What visibility can and cannot do
Advocates interviewed by international outlets in the lead-up to May 17th emphasised a tension that runs through the entire history of LGBTQ+ rights organising: visibility generates political leverage, but visibility without structural change leaves communities exposed. Legal protections matter, but their effectiveness depends on the independence of the judiciary, the capacity of civil society to pursue litigation, and the willingness of law enforcement agencies to enforce protections against actors who violate them.
In countries where same-sex conduct remains criminalised, the day is observed with caution. Activists balance the utility of international attention against the risk that public association with an internationally-linked movement invites state scrutiny. Several NGOs working in West and East Africa described this calculation explicitly: the international day creates a window, and the skill is in using it without making the window a target.
Structural barriers ahead
Three decades of advocacy have produced a clear lesson about the relationship between legal recognition and social acceptance: they do not advance in lockstep. Countries with marriage equality on the books still record high rates of hate crimes. Countries that have decriminalised same-sex conduct still lack employment non-discrimination provisions. Countries that permit gender marker changes still funnel trans people through medical gatekeeping regimes that impose substantial costs and delays.
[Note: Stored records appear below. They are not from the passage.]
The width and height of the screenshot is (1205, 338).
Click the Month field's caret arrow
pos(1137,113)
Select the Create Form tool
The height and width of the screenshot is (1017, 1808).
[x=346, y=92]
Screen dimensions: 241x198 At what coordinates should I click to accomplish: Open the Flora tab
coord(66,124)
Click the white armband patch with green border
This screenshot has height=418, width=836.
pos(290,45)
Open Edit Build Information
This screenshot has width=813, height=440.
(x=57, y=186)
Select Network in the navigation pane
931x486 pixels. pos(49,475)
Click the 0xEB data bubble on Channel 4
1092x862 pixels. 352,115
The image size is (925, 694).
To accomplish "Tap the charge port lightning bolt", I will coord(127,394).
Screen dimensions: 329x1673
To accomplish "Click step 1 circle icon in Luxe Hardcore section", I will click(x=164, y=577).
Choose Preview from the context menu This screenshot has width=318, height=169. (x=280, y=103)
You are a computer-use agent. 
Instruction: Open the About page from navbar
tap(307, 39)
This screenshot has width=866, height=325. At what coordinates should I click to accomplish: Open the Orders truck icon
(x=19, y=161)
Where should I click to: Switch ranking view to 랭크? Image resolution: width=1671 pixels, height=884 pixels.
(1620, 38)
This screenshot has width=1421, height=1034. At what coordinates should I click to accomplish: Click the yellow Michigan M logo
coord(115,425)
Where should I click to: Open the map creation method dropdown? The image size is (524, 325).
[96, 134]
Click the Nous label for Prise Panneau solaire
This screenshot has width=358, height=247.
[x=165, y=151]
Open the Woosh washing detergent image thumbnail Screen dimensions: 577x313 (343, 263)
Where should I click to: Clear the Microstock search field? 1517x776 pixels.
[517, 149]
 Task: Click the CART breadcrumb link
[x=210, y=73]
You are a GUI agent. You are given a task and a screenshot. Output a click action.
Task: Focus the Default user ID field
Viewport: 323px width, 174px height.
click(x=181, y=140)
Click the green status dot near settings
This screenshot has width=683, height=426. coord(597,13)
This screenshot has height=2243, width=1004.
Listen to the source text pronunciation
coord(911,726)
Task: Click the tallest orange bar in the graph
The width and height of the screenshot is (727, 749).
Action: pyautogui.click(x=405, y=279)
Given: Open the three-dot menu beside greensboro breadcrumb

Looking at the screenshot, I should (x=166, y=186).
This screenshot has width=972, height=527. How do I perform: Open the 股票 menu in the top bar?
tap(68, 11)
The agenda ahead, as practitioners describe it, involves moving beyond criminalisation and into the architecture of daily life: housing, healthcare, education, family law, and the relationship between religious freedom claims and anti-discrimination obligations. These are politically harder in many respects than winning a decriminalisation vote, because they implicate institutional interests rather than simply removing a prohibition.
May 17th will continue to be observed. The question—whether framed by specialists at foundations in Paris or by community organisers in cities where the law remains hostile—is whether the infrastructure of international attention translates into the kind of sustained pressure that moves the harder cases. The evidence from thirty years is encouraging but incomplete.
This publication covered May 17th as a human rights commemoration anchored in expert commentary and legal baseline data, consistent with our approach to international observances that carry both celebratory and critical dimensions.